Nitisa. Open-source C++ GUI framework with Form Builder

Scripting

In this article your will learn how to setup and use Scripting module in your applications. This article contains detailed explanation of the module architecture and principles of its work. Although the module is very powerful and customizable, it is easy in use and understanding.

Scripting module features
Basic explanation
Parsing into tokens
Building token list into expression
Calculating expression
Basic usage example

Scripting module features

The main goal of the Scripting module is to provide ability to understand and run custom scripts. The script may be written in any language. For example, it could be JavaScript or even a new scripting language you develop. The module is not limited only by running scripts feature. You may use it for creating parser for different formats, like JSON, XML, HTML, and so on. You even can use it in compiler development to simplify parsing your programming language source code before compiling.

Basic explanation

Parsing and running scripts in the module is separated into 3 main parts which will be explained in details later.

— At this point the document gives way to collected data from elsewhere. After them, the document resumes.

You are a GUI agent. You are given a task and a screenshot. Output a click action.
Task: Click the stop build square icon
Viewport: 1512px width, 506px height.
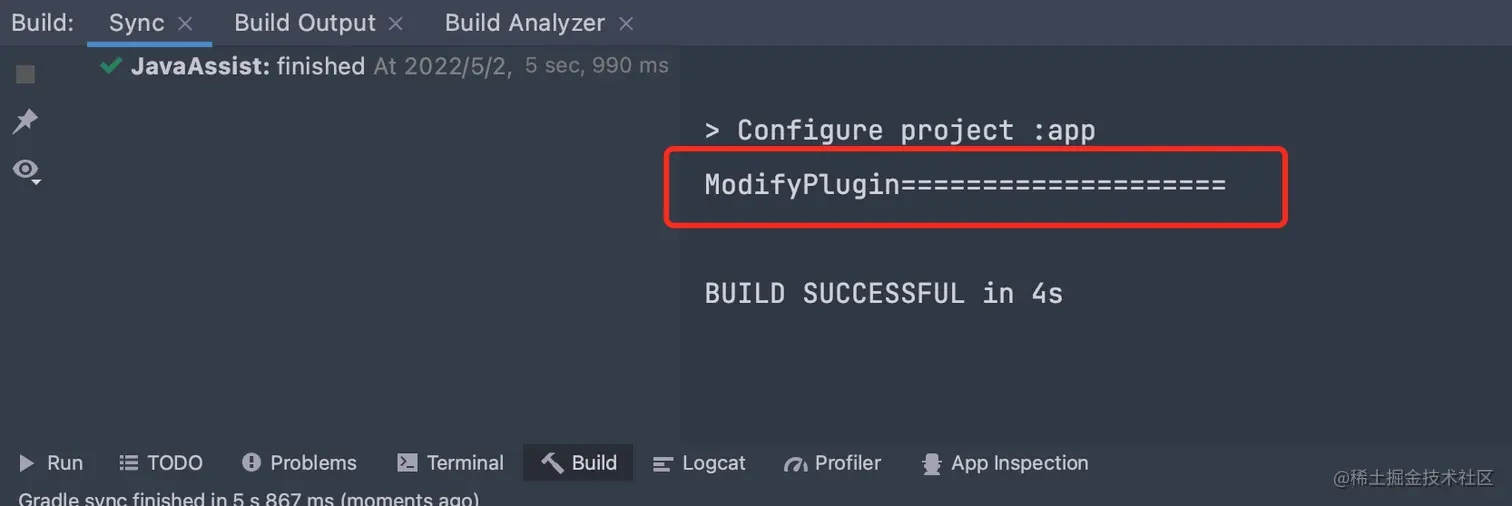coord(25,74)
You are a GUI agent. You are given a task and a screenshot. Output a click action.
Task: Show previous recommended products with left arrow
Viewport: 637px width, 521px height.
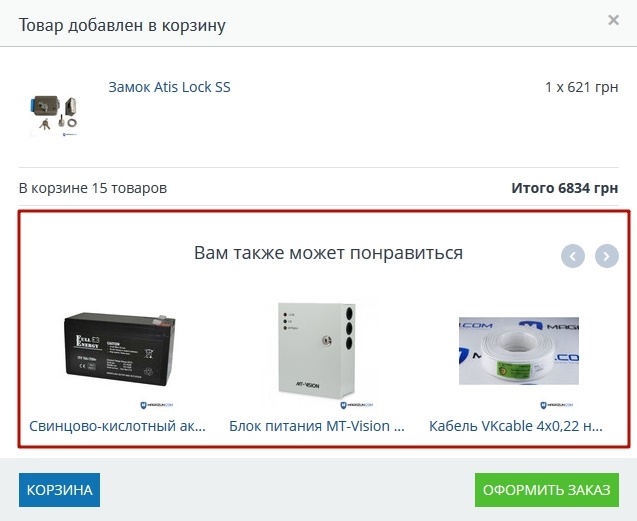[573, 256]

Parsing into tokens is a process of reading source code and converting it into small parts, called tokens, for further processing.
Building expression process transforms plain list of tokens into structured data called expression.
Calculating expression is the process of processing expression, running mathematical operations, and function calling to produce final value coded in expression. This is the script running process.

This 3 parts of scripting has 3 helper entities: tokens, expressions, and values. The entire process could be shown as following.

Parser takes source code and produce tokens, Builder take tokens and produce expression, and finally Calculator process expression to get final result in form of variable. The TOKEN structure represents token, the CExpression class represents expression, and the CVariable class represents variable.

Parsing into tokens

Each source code can be represented by small parts called tokens. Lets look at the script source code below.

sin(2 * pi + x)

What do you think are the best candidates for tokens in this expression? If you think in the same way we do, your will answer they are sin, (, 2, "space", *, "space", pi, "space", +, "space", x, and ). We used "space" word to write a token which is a space character. As you can see there can be different types of tokens. In this example tokens sin, pi, x are identifiers. The token 2 is number. And rest of them could be called operators. By operators we mean not only mathematical operators but all others symbols or symbol sequences which purpose to separate other tokens from each other or modify them. For example, tokens which represents space, tab, and new line characters are separation tokens. Mathematical tokens represent mathematical operations like +, -, *, /, and so on. The token type in the module is defined by TOKEN_TYPE enumeration. There is also a set of predefined operator types. They are described by OPERATOR_TYPE enumeration.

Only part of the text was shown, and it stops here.